In 2006, a new, rare disease affecting monochorionic twins was identified and named. Twin Anemia Polycythemia Sequence (TAPS) changed the perception of the complications of monochorionic twins. It started redefining what we knew about shared placentas.

Shared Placentas – A Brief History.

In the 1800s, there was already a rudimentary understanding of the complications of monochorionic twins. Shared blood vessels in the placenta created imbalances and caused deadly complications. Twin to Twin Transfusion Syndrome is well described, and there are depictions of this throughout history. Large surface connections in the placenta cause TTTS. Until the last decade, any size discordances or color differences were always considered to be caused by this disease.

Untreated, it was nearly always fatal or resulted in severe disabilities. In the 1980s, experimental laser surgery developed by Dr. Bernischke and Dr. DeLia was introduced, providing effective treatment. Over the last decades, this surgery has been refined to an art form and improving survival rates for babies with TTTS and bringing hope to families.

Twin Anemia Polycythemia Sequence – A New Diagnosis

In 2006, two papers were published within days of each other, blowing this theory out of the water. The first described a rare complication of laser surgery. Small residual connections in the placenta either missed by the laser or incompletely sealed caused one baby to become slowly anemic and the other polycythemic.  This occurred in around 16% of TTTS cases after laser surgery.

The second paper described the same disease but happening spontaneously via small connections in the placenta. It also gave this new disease a name – Twin Anemia Polycythemia Sequence, or TAPS.  TAPS is recorded in around 3-5% of monochorionic twin pregnancies

This new disease, a separate, distinct form of feto-fetal transfusion from Twin To Twin Transfusion Syndrome, shook the fetal therapy world with its arrival.  It is a controversial diagnosis because there is no consensus on the best treatment for it.  Unfortunately, this has also created many issues with introducing routine screening for spontaneous TAPS, as many believe it should not be screened for without an established therapy.  This is despite severe long-term consequences like developmental delays and deafness in donor twins.

In most cases, TAPS is screened for after laser surgery but has a high mortality rate for donor twins, and some centers will not repeat the laser surgery.  There is no established best treatment for TAPS, which causes many problems for families with a diagnosis.

The First Clinical Trial

In 2008, a new laser therapy technique was trialed to treat TTTS. Instead of selectively targeting the large connections in the placenta, this new technique drew a line across the vascular equator of the placenta, effectively separating it into 2.  This technique was called the Solomon Technique (which stands for Selective Or complete Laser Occlusion in MONochorionic twins) and does have a biblical reference to the story of King Solomon.

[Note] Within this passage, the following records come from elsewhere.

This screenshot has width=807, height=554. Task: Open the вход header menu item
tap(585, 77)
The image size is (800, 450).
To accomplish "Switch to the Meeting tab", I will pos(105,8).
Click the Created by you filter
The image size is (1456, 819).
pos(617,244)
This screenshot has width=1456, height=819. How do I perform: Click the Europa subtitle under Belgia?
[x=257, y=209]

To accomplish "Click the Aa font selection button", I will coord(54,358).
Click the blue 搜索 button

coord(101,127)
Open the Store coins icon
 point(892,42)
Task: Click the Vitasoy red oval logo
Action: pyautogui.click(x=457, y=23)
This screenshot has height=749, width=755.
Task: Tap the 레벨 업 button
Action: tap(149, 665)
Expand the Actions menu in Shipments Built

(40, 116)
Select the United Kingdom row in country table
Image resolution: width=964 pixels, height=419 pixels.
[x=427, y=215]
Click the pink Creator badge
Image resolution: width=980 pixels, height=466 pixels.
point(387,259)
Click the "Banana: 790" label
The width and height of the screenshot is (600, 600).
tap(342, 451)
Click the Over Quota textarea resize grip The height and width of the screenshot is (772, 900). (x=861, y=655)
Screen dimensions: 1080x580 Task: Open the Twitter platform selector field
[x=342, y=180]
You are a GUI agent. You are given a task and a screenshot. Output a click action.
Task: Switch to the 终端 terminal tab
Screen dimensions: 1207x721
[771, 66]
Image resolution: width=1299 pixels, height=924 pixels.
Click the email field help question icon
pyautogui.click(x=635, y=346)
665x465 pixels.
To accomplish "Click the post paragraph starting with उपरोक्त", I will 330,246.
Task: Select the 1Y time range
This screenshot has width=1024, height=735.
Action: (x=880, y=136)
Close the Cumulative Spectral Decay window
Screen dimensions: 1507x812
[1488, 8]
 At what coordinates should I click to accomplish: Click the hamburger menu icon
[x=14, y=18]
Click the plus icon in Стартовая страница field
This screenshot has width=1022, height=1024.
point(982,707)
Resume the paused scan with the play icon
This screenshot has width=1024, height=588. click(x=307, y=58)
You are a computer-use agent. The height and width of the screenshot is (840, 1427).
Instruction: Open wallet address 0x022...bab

This revolutionary laser therapy technique reduced the incidence of post-laser TAPS in the trial from 16% to just 3%.  By drawing a line across the placenta with the laser, the chance of missing the tiny connections and incomplete ablation of the vessels is reduced significantly.

In 2014, it was hypothesized that this therapy could treat TAPS based on data collected between 2005 and 2013.  Since this time, laser surgery using the Solomon technique has been used to treat TAPS.

However, despite the research, it is still unknown what the best treatment for TAPS is.

The TAPS Registry

In 2014, the TAPS Registry was established to collate data on the best treatment for TAPS.  370 cases, spread across 17 fetal therapy centers worldwide who collated and collected data on treatments, management, and outcomes for post-laser and spontaneous TAPS cases, were analyzed. Of this, 164 cases were post-laser TAPS, and 249 cases were spontaneous.

The registry was practical and highlighted some important discoveries, like donor twins being at a higher risk of perinatal mortality in post-laser TAPS. It also showed that across all the existing treatment options –  expectant management, laser surgery, intrauterine transfusions and exchanges, early delivery, and selective feticide – there was not much difference between these treatment methods concerning the outcome.  However, each center recorded different data and sometimes was not followed up – meaning that the information was potentially skewed.

This is why the TAPS Trial was established.

The TAPS Trial

Starting in 2019, the TAPS Trial was established to determine the best treatment for TAPS.

Led by the Leiden University Medical Centre, this randomized clinical trial will place laser treatment against expectant management, intrauterine/partial exchange transfusions, and premature delivery (or a combination of the above).

Parents between 20 and 28 weeks gestation, with stage 2 TAPS or higher, are eligible to participate and will be assigned a treatment protocol through randomization.  Participants will be followed up to age 2, with gestational age at delivery, prematurity-related problems, blood work, and procedure-related issues recorded. In addition, long-term development will be assessed at aged 2.

This trial is vital, as without the data it collects, we will potentially remain without the best treatment option for TAPS.  This means that many more babies will be born with neurodevelopmental impairment, or deafness, or be at a high risk of dying before birth.  With up to 63% of TAPS cases going undetected until birth, it is vital that we can establish the best treatment and save lives.